REQUIRED WORK — Look below for the line that contains "2069x840 pixels." and the line that contains "This screenshot has width=1920, height=973.", then restate both of them and every line in between, exactly. No picture goes in the copy.

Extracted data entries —
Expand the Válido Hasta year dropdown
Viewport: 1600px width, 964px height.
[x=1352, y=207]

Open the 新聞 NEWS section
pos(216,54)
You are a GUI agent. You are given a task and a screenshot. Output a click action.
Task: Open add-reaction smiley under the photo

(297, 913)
--
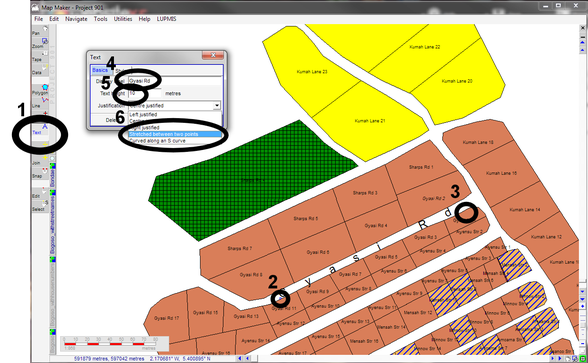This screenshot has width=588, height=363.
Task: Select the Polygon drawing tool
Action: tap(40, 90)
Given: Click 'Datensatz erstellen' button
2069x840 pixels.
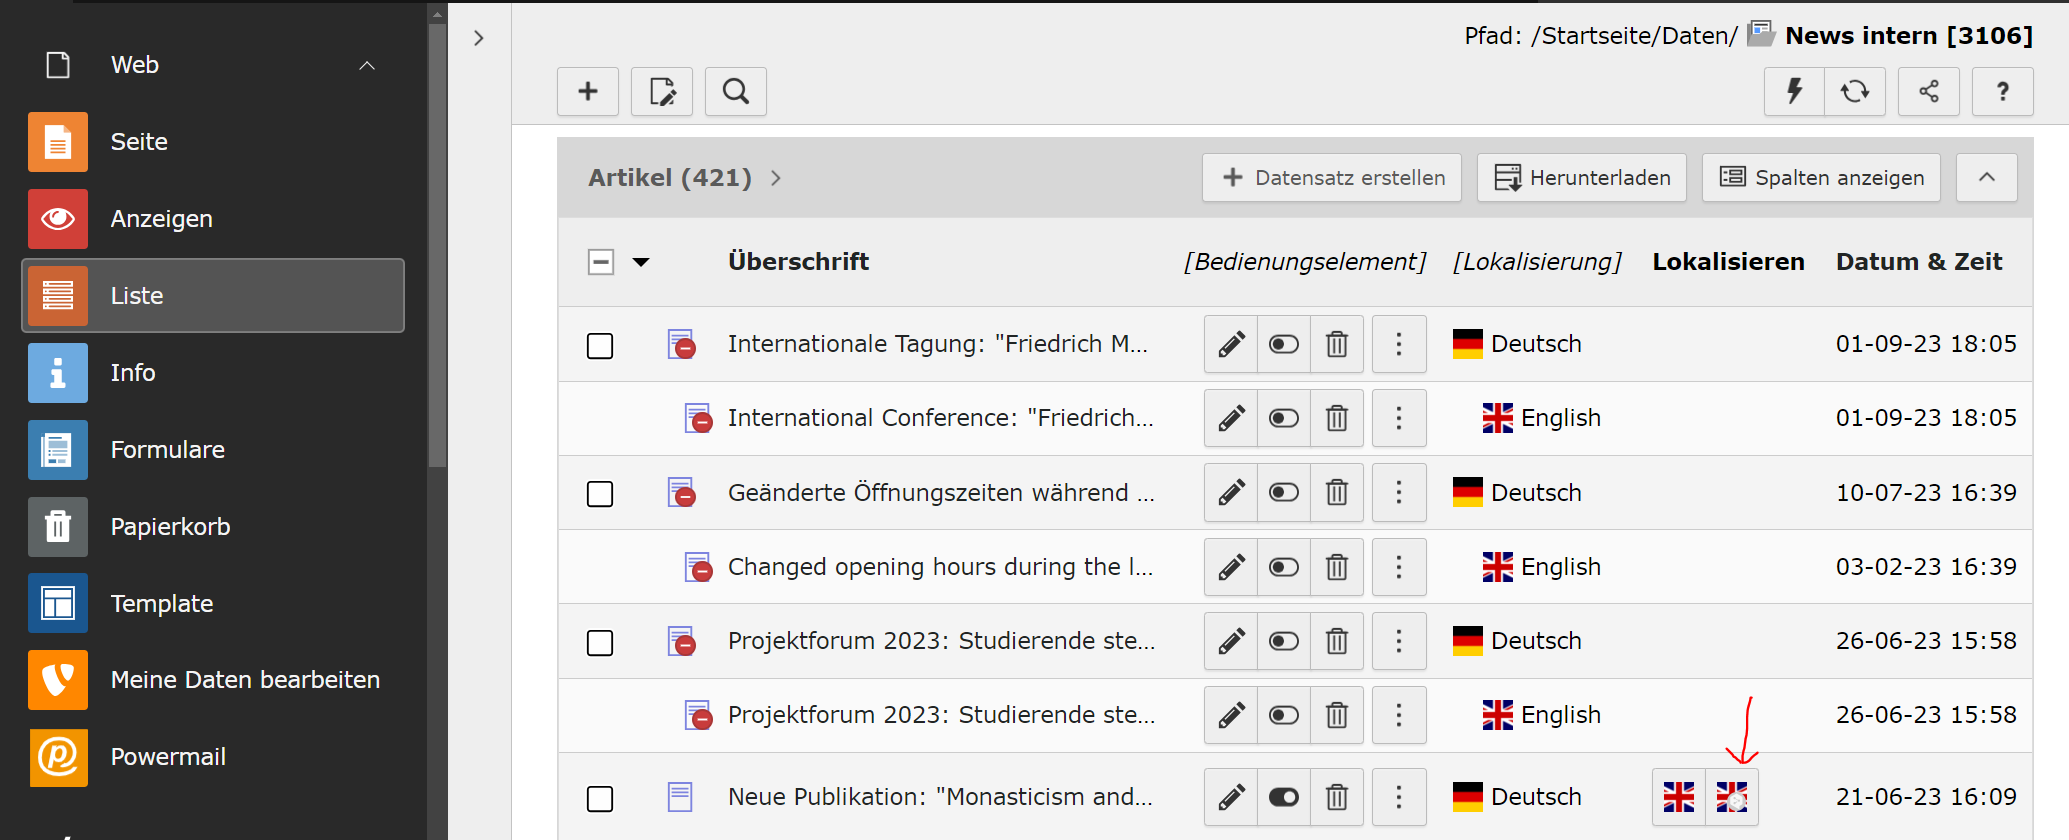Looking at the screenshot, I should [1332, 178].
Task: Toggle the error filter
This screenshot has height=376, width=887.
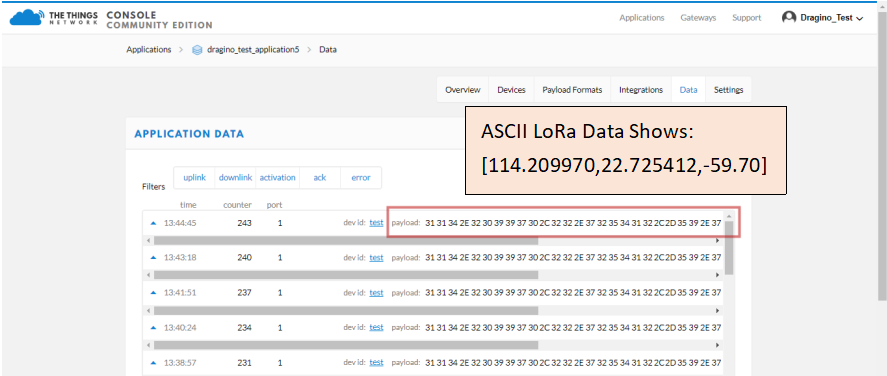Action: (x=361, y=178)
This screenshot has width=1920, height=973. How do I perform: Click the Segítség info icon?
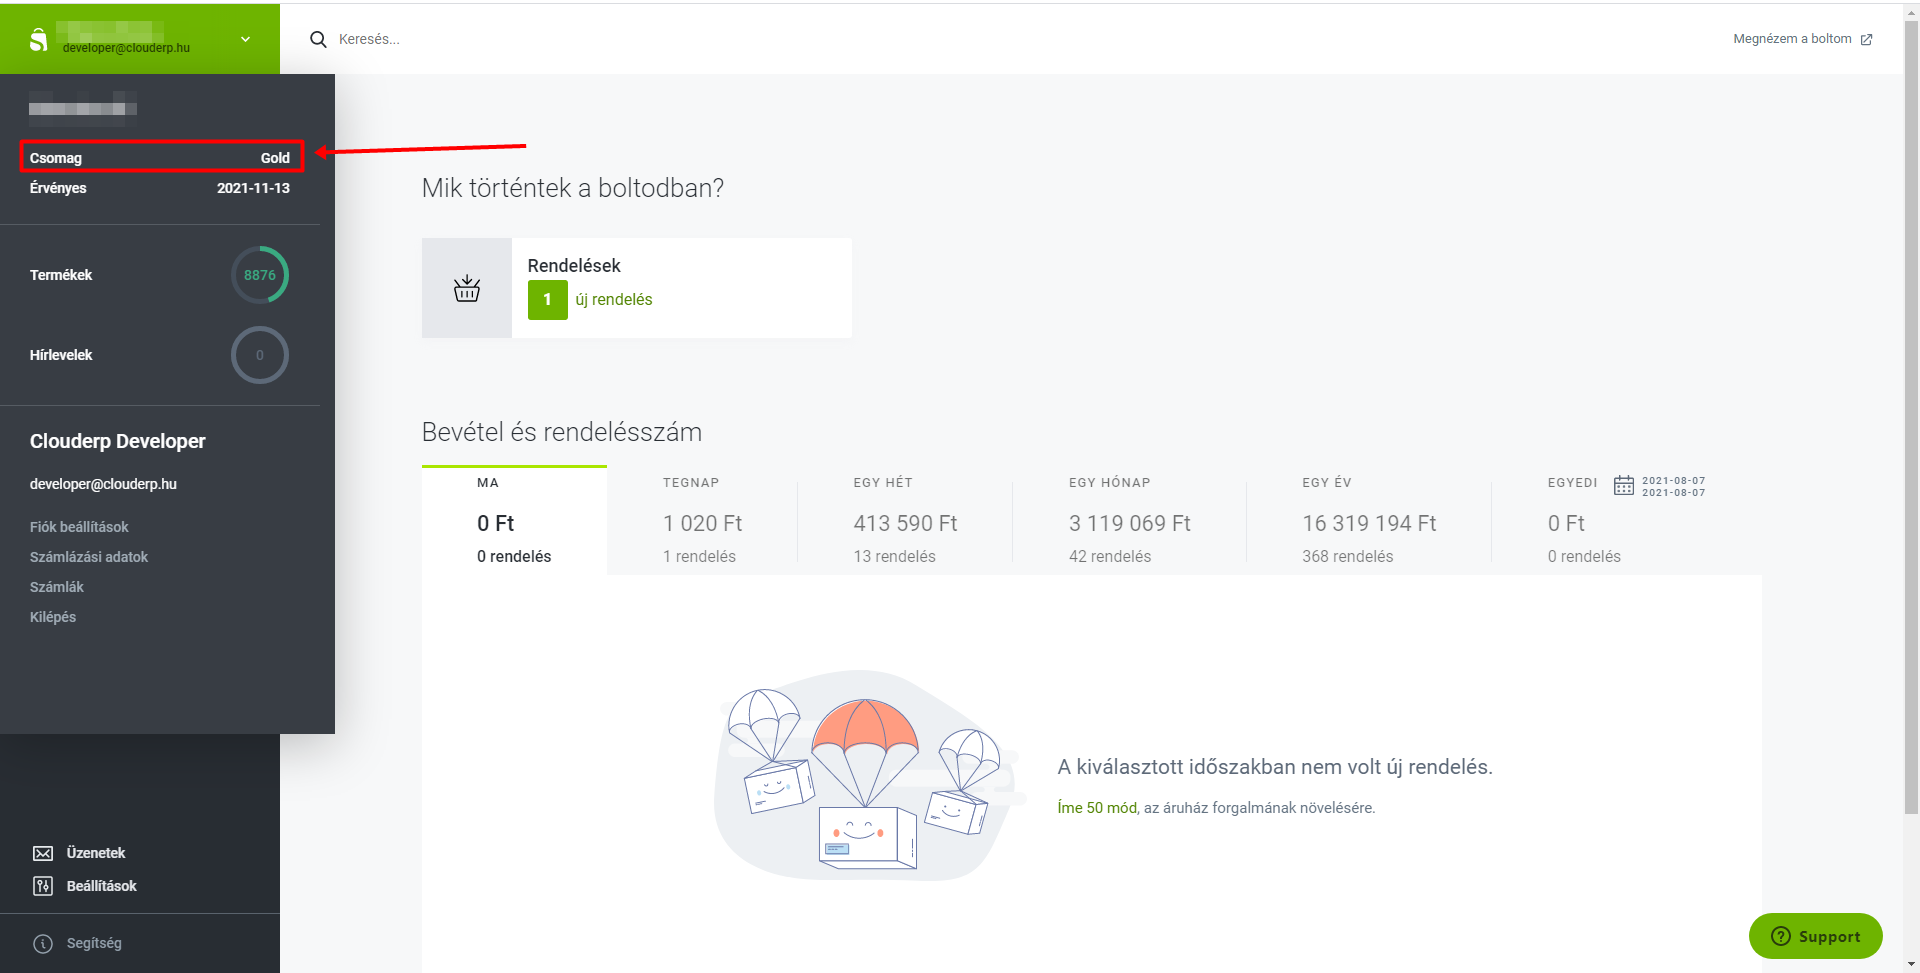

ANSWER BOX —
2069x840 pixels.
Looking at the screenshot, I should [1332, 178].
Task: Toggle the error filter
This screenshot has height=376, width=887.
Action: (x=361, y=178)
This screenshot has width=1920, height=973. How do I perform: Click the Segítség info icon?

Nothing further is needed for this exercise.